東京2020テストイベント「パラトライアスロンW杯」でスイム種目が中止に

東京2020テストイベント「パラトライアスロンW杯」でスイム種目が中止に
2019.09.02.MON 公開

東京2020大会トライアスロン競技のテストイベントが8月15日から18日にかけて開催された。17日に行われたパラトライアスロンは、1種目目のスイムが中止になり、スタート時間やコースが変更。日本選手は土田和歌子(PTWC)が優勝、宇田秀生(PTS4)が4位に入るなどの成績だった。

水質の悪化でスイムが中止に

泳ぎ、漕ぎ、走る。それが通常のトライアスロンだが、今大会は走り、漕ぎ、走るというデュアスロンに変更になった。

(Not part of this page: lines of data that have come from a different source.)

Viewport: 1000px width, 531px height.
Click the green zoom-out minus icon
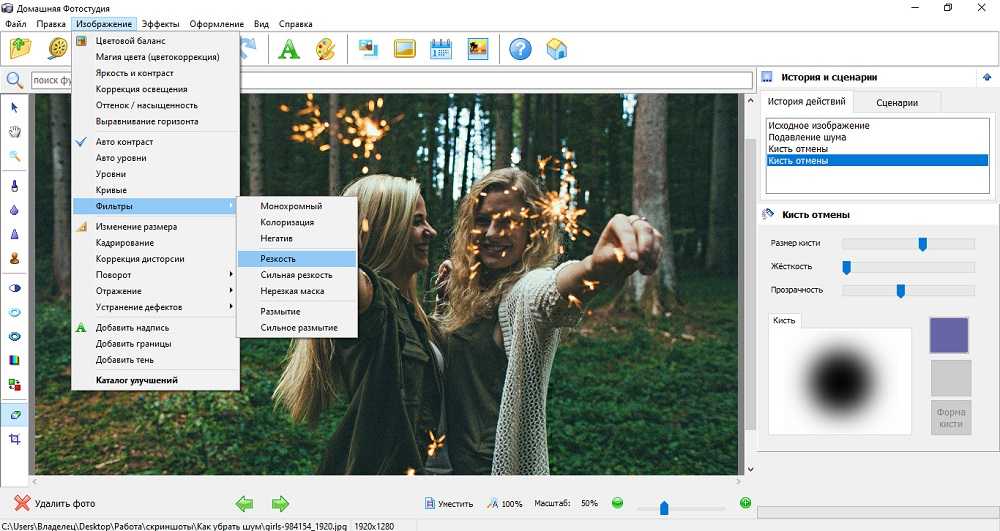[x=617, y=503]
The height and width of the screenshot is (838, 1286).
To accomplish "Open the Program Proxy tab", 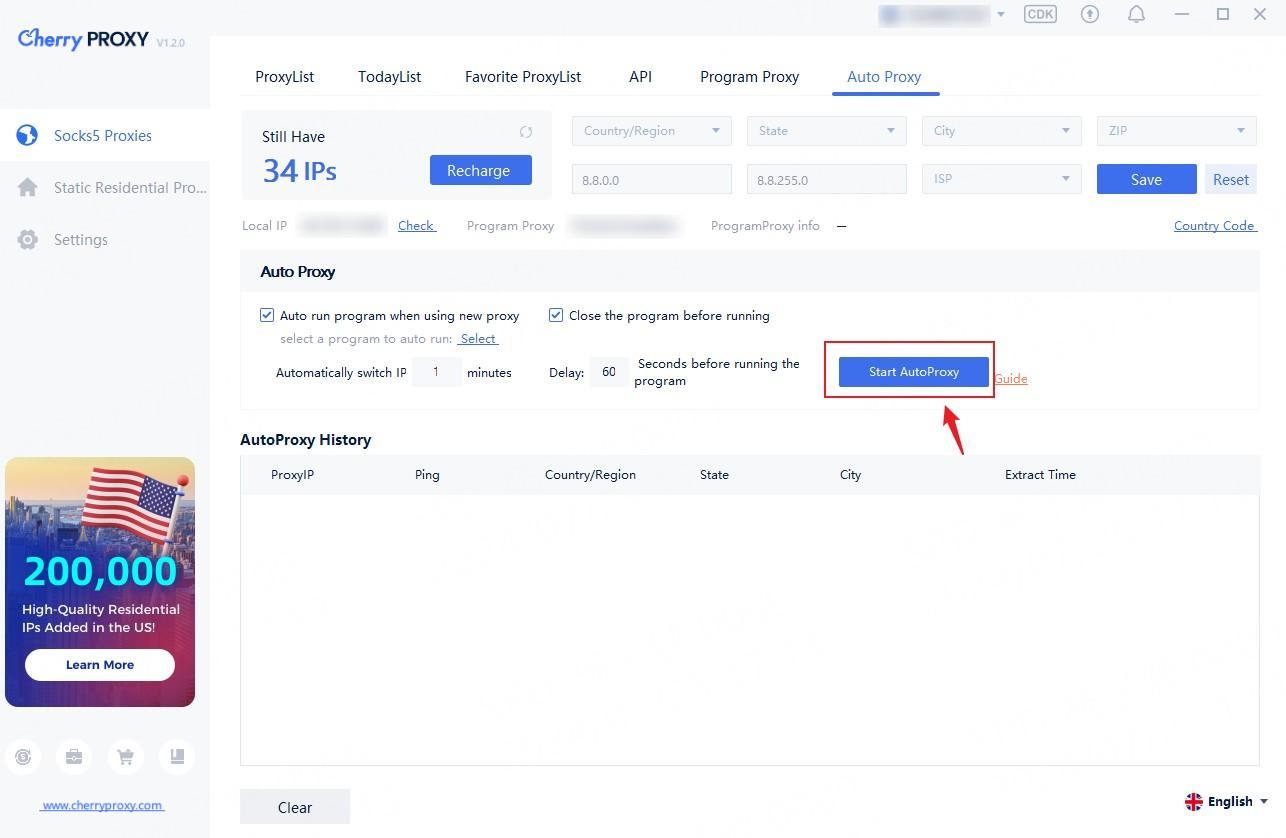I will [749, 77].
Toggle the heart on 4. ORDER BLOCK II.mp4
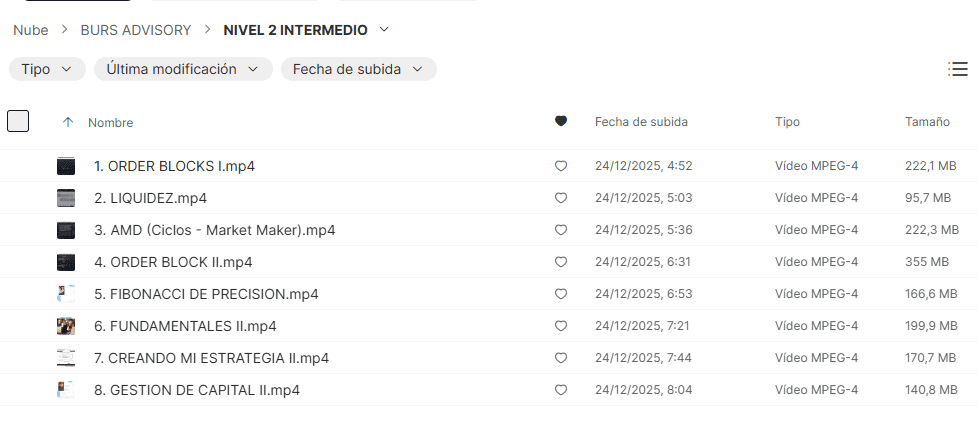This screenshot has width=979, height=439. tap(561, 262)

変更が決定したのは当日朝3時頃。3時半ごろに各国の代表者を通じて選手たちに通知された。

「水質の問題は、前から言われていたことなので、デュアスロンになることは想定内だった」とリオパラリンピック日本代表の佐藤圭一が言えば、「身をもって経験したのは初めて。いつもは(2種目目の)バイクから(3種目目の)ランへつなぐ練習をしているが、今回は(1種目目の)ランからバイクへということで急遽朝、(パートの移り変わりを補助する役割の)ハンドラーと詰めていった」とは昨年、陸上競技から転向した土田和歌子。どの選手も、東京2020パラリンピック1年前に今回のようなケースを体験できたことを前向きにとらえているようだった。

本番のスイムコースであるお台場は波の影響が少ないのが特徴

この日のレース後、記者会見が行われ、ITU(国際トライアスロン連合)スポーツディレクターのゲルゲイ・マーカス氏は「昨日行った水質検査の結果、規則に則ってデュアスロンに変更した」と説明。JTU(日本トライアスロン連合)の大塚真一郎専務理事は、水質汚染を防ぐ目的で10日に水中スクリーンが張られたが、「台風にともなう強い雨や潮目などの要素がいくつか重なり、スクリーンの効果の想定を超えた」と話し、そのスクリーンを三重にする検討がなされていることを示唆した。

前日に試泳をした選手からは、お台場のスイムコースについて様々な声が聞かれた。

「濁りがすごくて手も見えなかった」(谷真海)
「海外と比べて遜色ない」(土田)

土田はランで世界ランキング1位のエミリー・タップ(オーストラリア)を抜き去った

マーカス氏は現在、競技会場変更の議論は行われていないとし、「リスクが確実に減る環境づくりに務めたい」と話している。

一方、天候やコース状況によるスイムのキャンセルや距離短縮は決して珍しくはない。PTS2女子で6人中5位に終わった秦由加子は、スイムを得意とするとあって「率直な感想としては泳ぎたかった。来年、泳げるように祈って、万が一泳げなかったとしても今回のような結果にならないようにしたい」とアスリートらしく前を向いた。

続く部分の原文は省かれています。